LABOUR-SRI LANKA: Inflation Wears Garment Industry Thin
IPS, Italy
By Feizal Samath
COLOMBO, Nov 8 (IPS) – Thousands of garment workers, mostly young women from rural Sri Lanka, are clamouring for better wages in a campaign that could trigger a mass fallout in the industry, and a possible shift in production to other countries where costs are cheaper.
Workers like Chrishanthi (one name), a 23-year-old employed in a garment factory at the Katunayake Free Trade Zone near Colombo, say living costs are rising sharply and they cannot make both ends meet. “A coconut costs 30 Lankan rupees (25 US cents) and a loaf of bread is 35 rupees (30 cents). This month the grocery bill was LKR 3,888 (35.2 dollars). Unless there is a salary increase by at least LKR 2,500 (22.6 dollars) per month, we will have to resign and go home,” she said.
In contrast, the current minimum basic salary is only LKR 6,000 (54.3 dollars.
But factory owners here say production costs are the highest in the region. “We already have the most expensive machine operators in the whole of Asia,” says Ajith Dias, chairman of the Joint Apparel Association Forum (JAAF), the garment industry representative body, adding; “We just cannot afford to increase wages.”
Some Sri Lankan garment manufacturers have production units in the Middle East, Africa, India, Vietnam and Cambodia, initially begun to make use of quotas in those countries. But due to the pressure of rising costs and inflation which has raised the cost of living, some companies are looking at shifting production to cheaper locations. Economists say this flight is happening in most sectors, and recently local paint manufacturers joined the bandwagon, saying rising costs — for a plethora of reasons — could force them to produce elsewhere and export to Sri Lanka.

☆ ☆ ☆ ☆ ☆ ☆ ☆

--- Requirement A ---
Copy the passage of the Sri Lanka garment wages article between "Workers like Chrishanthi" and "6,000 (54.3 dollars.", inclusive, word for word.
--- Requirement B ---
Write the next part of the Sri Lanka garment wages article, picking up after its final sentence.

--- Information shown ---
☆ ☆ ☆ ☆ ☆ ☆ ☆

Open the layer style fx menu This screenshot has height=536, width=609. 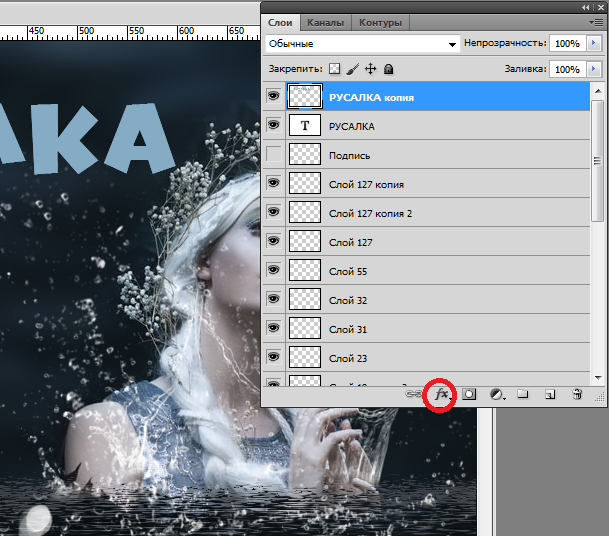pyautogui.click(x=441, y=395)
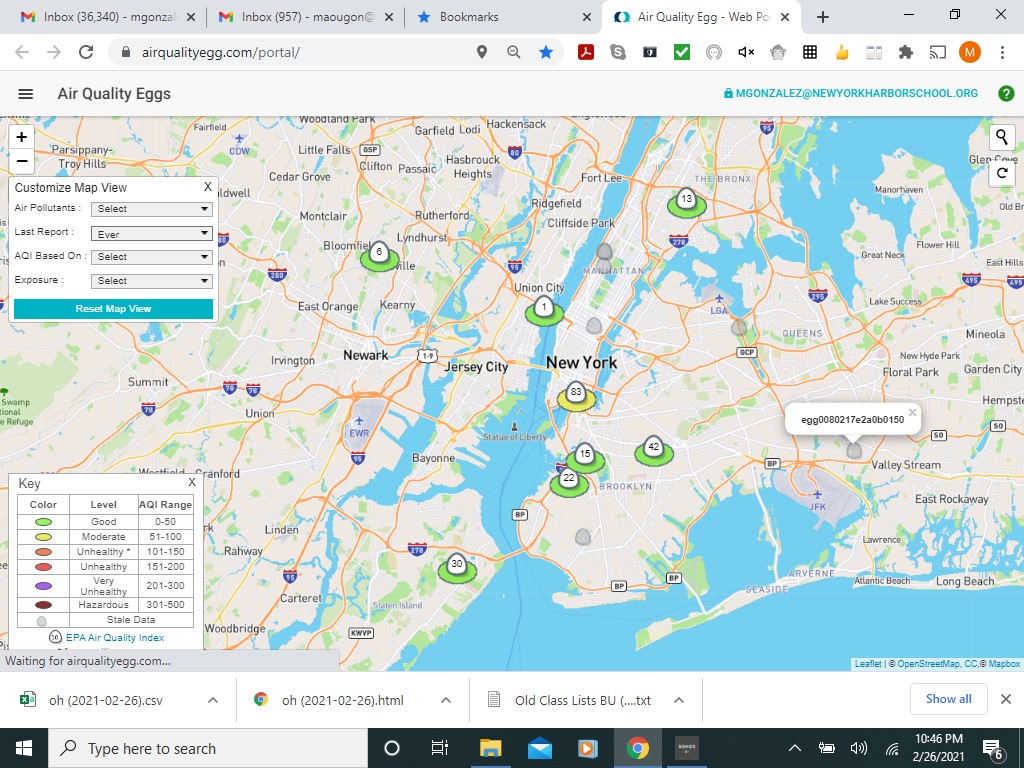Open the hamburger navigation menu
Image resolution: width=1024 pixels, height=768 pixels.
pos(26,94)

☆ ☆ ☆ ☆ ☆ ☆ ☆

--- Final result A ---
Workers like Chrishanthi (one name), a 23-year-old employed in a garment factory at the Katunayake Free Trade Zone near Colombo, say living costs are rising sharply and they cannot make both ends meet. “A coconut costs 30 Lankan rupees (25 US cents) and a loaf of bread is 35 rupees (30 cents). This month the grocery bill was LKR 3,888 (35.2 dollars). Unless there is a salary increase by at least LKR 2,500 (22.6 dollars) per month, we will have to resign and go home,” she said.
In contrast, the current minimum basic salary is only LKR 6,000 (54.3 dollars.

--- Final result B ---
The festering civil war on the island has been no help either.
Yet unlike other sectors, garments are Sri Lanka’s biggest export now with foreign exchange earnings topping any other export. The industry employs more than 300,000 workers, mostly women, while thousands of others are dependant on this sector. Women, who account for 51 percent of Sri Lanka’s near 20 million population, are in fact the mainstay of the economy, churning out garments, working on tea plantations (the biggest commodity export) and employed in several foreign countries as domestic workers.
Last month ‘ALaRM’, a coalition of non-government organisations and trade unions in the garment sector, launched a campaign asking the authorities and garment factories for an immediate salary increase of LKR 2,500 dollars) for garment workers.
The October to end-November campaign will see thousands of garment workers involved in a variety of events, from lamp lightings to demonstrations and awareness rallies, to put pressure on companies and the government to increase their wages.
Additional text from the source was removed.